Rising preterm birth rates: Time to double down on our efforts
Increasing use of 17 α-hyroxyprogesterone caproate (17-OHP) in women with prior spontaneous PTB. The original NICHD Maternal-Fetal Medicine Units Network study randomized 459 women with a history of spontaneous singleton preterm delivery to weekly intramuscular injections of 17-OHP versus placebo from 16 to 20 weeks until 36 weeks and demonstrated a reduction in births before 37 weeks (relative risk [RR] of 0.66; 95% CI: 0.54–0.81), 35 weeks (RR 0.67; 95% CI: 0.48–0.93), and 32 weeks (RR 0.58; 95% CI: 0.37–0.91).13 Meta-analysis of 36 trials of either 17-OHP or vaginal progesterone versus placebo in women with a history of spontaneous PTB demonstrates that progesterone reduces perinatal mortality (risk ratio [RR] of 0.50; 95% CI: 0.33–0.75), births <37 weeks (RR 0.55; 95% CI: 0.42–0.74), births <34 weeks (RR 0.31; 95% CI: 0.14–0.69), assisted neonatal ventilation (RR 0.40; 95% CI: 0.18–0.90), necrotizing enterocolitis (RR 0.30; 95% CI: 0.10–0.89), and admission to a neonatal intensive care unit (RR 0.24; 95% CI: 0.14–0.40).14 Thus, I contend that all patients with prior spontaneous PTB should be offered weekly 17-OHP injections, and if not available, vaginal progesterone from 16 to 36 weeks.

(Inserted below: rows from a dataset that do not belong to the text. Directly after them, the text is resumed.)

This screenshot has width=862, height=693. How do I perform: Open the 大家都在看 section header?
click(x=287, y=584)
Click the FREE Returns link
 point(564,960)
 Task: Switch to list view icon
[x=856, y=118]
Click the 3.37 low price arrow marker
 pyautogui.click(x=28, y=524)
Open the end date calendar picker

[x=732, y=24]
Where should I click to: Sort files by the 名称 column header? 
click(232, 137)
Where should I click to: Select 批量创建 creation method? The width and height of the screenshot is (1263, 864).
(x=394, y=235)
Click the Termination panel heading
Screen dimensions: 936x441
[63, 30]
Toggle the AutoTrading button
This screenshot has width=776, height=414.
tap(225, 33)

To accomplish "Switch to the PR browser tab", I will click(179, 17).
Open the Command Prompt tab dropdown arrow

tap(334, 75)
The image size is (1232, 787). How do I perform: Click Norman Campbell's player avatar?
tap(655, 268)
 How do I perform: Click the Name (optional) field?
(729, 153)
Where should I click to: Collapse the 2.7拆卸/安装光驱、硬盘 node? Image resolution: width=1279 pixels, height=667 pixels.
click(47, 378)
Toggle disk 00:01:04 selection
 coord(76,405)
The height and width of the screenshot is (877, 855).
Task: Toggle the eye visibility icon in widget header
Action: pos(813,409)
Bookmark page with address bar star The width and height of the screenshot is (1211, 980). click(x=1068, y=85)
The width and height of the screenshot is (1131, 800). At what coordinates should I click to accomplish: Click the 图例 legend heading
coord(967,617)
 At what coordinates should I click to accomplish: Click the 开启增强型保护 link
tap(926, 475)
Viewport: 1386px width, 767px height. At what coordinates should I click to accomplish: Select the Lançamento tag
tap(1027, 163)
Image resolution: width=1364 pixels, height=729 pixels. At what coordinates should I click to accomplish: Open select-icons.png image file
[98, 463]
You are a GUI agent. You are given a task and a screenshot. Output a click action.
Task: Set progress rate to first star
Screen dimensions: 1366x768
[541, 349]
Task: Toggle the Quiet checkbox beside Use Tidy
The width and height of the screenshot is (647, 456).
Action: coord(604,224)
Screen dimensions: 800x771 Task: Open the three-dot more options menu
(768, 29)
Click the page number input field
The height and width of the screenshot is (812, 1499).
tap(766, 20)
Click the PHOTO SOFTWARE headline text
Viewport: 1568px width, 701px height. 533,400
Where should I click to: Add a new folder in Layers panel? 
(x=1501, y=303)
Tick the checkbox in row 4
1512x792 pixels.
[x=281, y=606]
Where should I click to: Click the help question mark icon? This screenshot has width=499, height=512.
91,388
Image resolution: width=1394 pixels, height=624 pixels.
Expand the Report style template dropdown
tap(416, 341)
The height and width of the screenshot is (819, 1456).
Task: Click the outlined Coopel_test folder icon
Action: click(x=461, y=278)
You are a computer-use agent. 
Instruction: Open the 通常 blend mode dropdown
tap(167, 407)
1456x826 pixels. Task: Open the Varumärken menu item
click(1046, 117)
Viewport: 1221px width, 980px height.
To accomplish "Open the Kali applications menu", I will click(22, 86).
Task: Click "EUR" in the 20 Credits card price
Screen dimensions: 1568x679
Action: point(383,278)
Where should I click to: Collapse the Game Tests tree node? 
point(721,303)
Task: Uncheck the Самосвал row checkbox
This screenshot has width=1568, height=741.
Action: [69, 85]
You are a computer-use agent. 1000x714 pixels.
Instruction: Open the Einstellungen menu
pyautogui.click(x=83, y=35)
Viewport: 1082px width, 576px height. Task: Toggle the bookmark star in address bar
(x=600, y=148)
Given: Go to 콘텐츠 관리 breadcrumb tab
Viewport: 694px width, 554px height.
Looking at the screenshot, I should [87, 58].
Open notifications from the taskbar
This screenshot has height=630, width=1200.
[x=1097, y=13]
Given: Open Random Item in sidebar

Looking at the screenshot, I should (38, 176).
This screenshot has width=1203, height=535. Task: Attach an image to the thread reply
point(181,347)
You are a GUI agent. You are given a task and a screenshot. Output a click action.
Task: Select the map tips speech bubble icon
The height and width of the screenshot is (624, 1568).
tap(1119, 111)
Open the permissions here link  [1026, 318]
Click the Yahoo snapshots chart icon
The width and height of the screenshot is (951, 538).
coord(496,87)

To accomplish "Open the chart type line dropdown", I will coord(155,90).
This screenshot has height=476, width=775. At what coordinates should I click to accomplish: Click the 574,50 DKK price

Implementing universal screening for short cervices and intervening with vaginal progesterone or cerclage as indicated. Consensus has not been reached on the utility of universal cervical length screening at mid-gestation, or on at what gestational age to initiate the process or even what cervical length cut-off to use. However, there is evidence that vaginal progesterone therapy (via 90-mg gel or 200-mg suppository) reduces PTB in women with shortened cervices (≤20 mm) before 24 weeks who have no history of spontaneous PTB.14 Moreover, there is also evidence that either placement of a cerclage or the addition of vaginal progesterone in women found to have a shortened cervix (15 to 20 mm) at mid-gestation and who had a prior PTB will lower recurrence rates.15 Nonetheless, the Society for Maternal-Fetal Medicine has opined that universal cervical length screening is “reasonable.”16 Indeed, an abstract presented at this year’s ACOG Annual Clinical Meeting reported that 68% of centers with MFM fellowships had implemented cervical length screening.17 However, neither intervention is helpful in multiple gestations or following preterm fetal membrane rupture. Moreover, weekly 17-OHP does not appear to reduce PTB in nulliparous women with short cervices.18
One cautionary note comes from the recent UK OPPTIMUM trial.19 This was a complex double-blind trial in which women were randomized to vaginal progesterone (200 mg per day) (n=618) versus placebo (n=1228) from 22–24 to 34 weeks if they had a prior PTB at ≤34 weeks, or a cervical length ≤25 mm, or a positive fetal fibronectin test combined with other clinical risk factors for PTB. The authors noted that progesterone did not affect the primary obstetric outcome of fetal death or birth <34 weeks (adjusted OR of 0.86, 95% CI: 0.61–1.22) or a composite neonatal outcome (OR 0.62; 95%CI: 0.38–1.03). However, this study mixed various risk categories and may have been underpowered for these outcomes. Also the presence of an elevated fetal fibronectin suggests that pro-parturition inflammatory processes may well have been under way by the time progesterone therapy was initiated. This is important because we have shown that both abruption (via thrombin) and infection (via interleukin-1β) are associated with significant down-regulation of decidual cell progesterone receptor levels20,21 and in the absence of its receptor even pharmacologic levels of progesterone will be ineffective.